__実行する指示__:
遺族年金についての文章から、「遺族年金は、非課税の扱いになる年金ですが、注意点も?」から「で」という条件で給付される。」までを、両端の語句も含めて一字も変えずに出力せよ。

__文書抜粋__:

▼▼▼

遺族年金は、非課税の扱いになる年金ですが、注意点も?
公的年金から給付される遺族年金は非課税の年金です。所得税や住民税の算出では、つまり収入とみなされません。ところが健康保険と介護保険では収入とみなされることがあります。どのような時に収入となるのか、詳しくご説明します。
遺族の生活費をカバーする遺族年金
日本国内に住む20歳以上60歳未満の人は全員、国民年金への加入が義務づけられています。さらに働き方によっては、厚生年金にも加入します。これらの年金に加入している一定の要件を満たす人が亡くなった場合、遺族に対して生活費を賄うためにそれぞれの年金制度から次のような遺族年金※が給付されます。・国民年金に加入していた人(自営業者、フリーターなど)
18歳までの子のいる配偶者や子に対して、子が18歳になった年度末まで遺族基礎年金が給付。
・厚生年金に加入していた人(会社員・公務員・私学教職員など)
遺族基礎年金と遺族厚生年金が給付される。遺族基礎年金の支給対象と支給期間は国民年金と同じ。たとえば、厚生年金に入っていた妻が亡くなり、遺された夫が受け取れる遺族厚生年金に関しては、「夫が55歳以上の時に妻が死亡した場合で、夫の収入が850万円未満の時に、夫が60歳以降の老齢厚生年金開始まで」という条件で給付される。
※遺族年金の受給は、亡くなった人の加入状況や遺族の年齢、子どもの有無などで異なります。詳しくは下記記事をご覧ください。
「遺族年金の受給資格要件を確認」
「遺族基礎年金の受給額はいくら?」
「遺族年金の受給における6つの注意点」
遺族年金は収入としてカウントせず非課税
遺族年金は非課税となる年金ですので、所得税や住民税、国民健康保険税、介護保険料の算出では収入の対象外です。それにより、本人の収入によりますが、夫を見送ったシニアの妻の多くは、所得税や住民税が非課税、国民健康保険税や介護保険料が低額になるケースが多いようです。詳しくは「遺族年金は非課税!意外と知られていない事実」で解説しています。
遺族年金が収入とみなされるケース2つ
税金や社会保険料の算出では収入なしと扱われる遺族年金ですが、注意点があります。たとえば子どもなどが入っている健康保険に扶養家族として入る時や介護保険施設(ショートステイを含む)を利用する人の負担限度額認定の判定では収入として扱われます。
1. 健康保険の扶養家族になるための収入要件
被保険者と同居の場合は、年間収入(遺族年金も含む)が130万円(60歳以上等は180万円)未満で、被保険者の収入の1/2未満であること。別居の場合は、年間収入の条件は同じでその金額が被保険者からの仕送り額より少ないこと、です。
2. 介護保険の負担限度額認定
介護保険制度では、介護保険施設(介護老人福祉施設、介護老人保健施設、介護療養型医療施設、介護医療院)やショートステイを利用する際に低所得者に対して負担限度額認定を行い、食費と居住費の補足給付※をしています。判定基準は、本人と配偶者を含む世帯全員が住民税非課税・本人の収入(遺族年金を含む)・本人(夫婦)の預貯金額、です。
※詳しくは自治体のホームページでご確認ください。
この介護保険の補足給付の判定に「遺族年金を含む」となったのは平成28年8月からです。
高齢者が増加し社会保障費が膨張する中で、高齢者にも応分の負担を求める流れができました。「遺族年金は非課税」の見直しは今後も徐々に進むと感じています。

▲▲▲

__生データ__:
▼▼▼

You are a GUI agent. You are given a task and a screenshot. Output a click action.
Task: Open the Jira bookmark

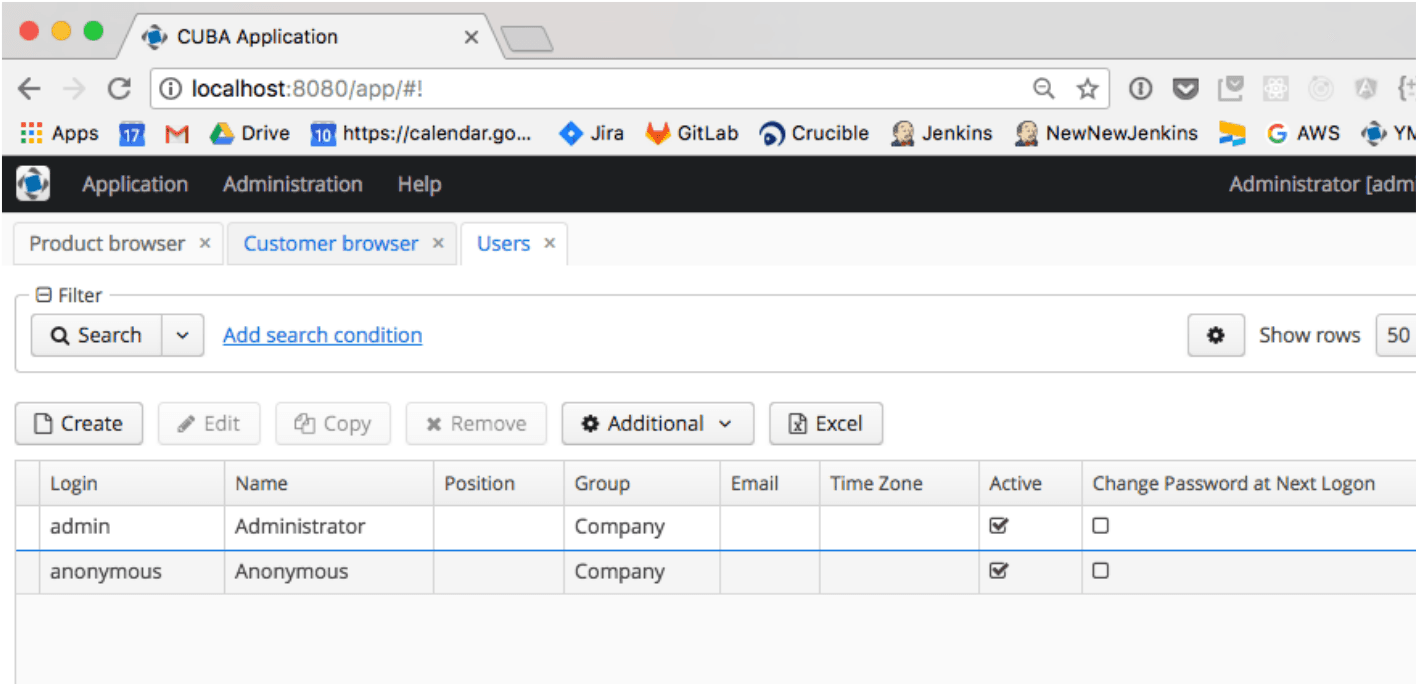(591, 133)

▲▲▲

__完了した作業__:
遺族年金は、非課税の扱いになる年金ですが、注意点も?
公的年金から給付される遺族年金は非課税の年金です。所得税や住民税の算出では、つまり収入とみなされません。ところが健康保険と介護保険では収入とみなされることがあります。どのような時に収入となるのか、詳しくご説明します。
遺族の生活費をカバーする遺族年金
日本国内に住む20歳以上60歳未満の人は全員、国民年金への加入が義務づけられています。さらに働き方によっては、厚生年金にも加入します。これらの年金に加入している一定の要件を満たす人が亡くなった場合、遺族に対して生活費を賄うためにそれぞれの年金制度から次のような遺族年金※が給付されます。・国民年金に加入していた人(自営業者、フリーターなど)
18歳までの子のいる配偶者や子に対して、子が18歳になった年度末まで遺族基礎年金が給付。
・厚生年金に加入していた人(会社員・公務員・私学教職員など)
遺族基礎年金と遺族厚生年金が給付される。遺族基礎年金の支給対象と支給期間は国民年金と同じ。たとえば、厚生年金に入っていた妻が亡くなり、遺された夫が受け取れる遺族厚生年金に関しては、「夫が55歳以上の時に妻が死亡した場合で、夫の収入が850万円未満の時に、夫が60歳以降の老齢厚生年金開始まで」という条件で給付される。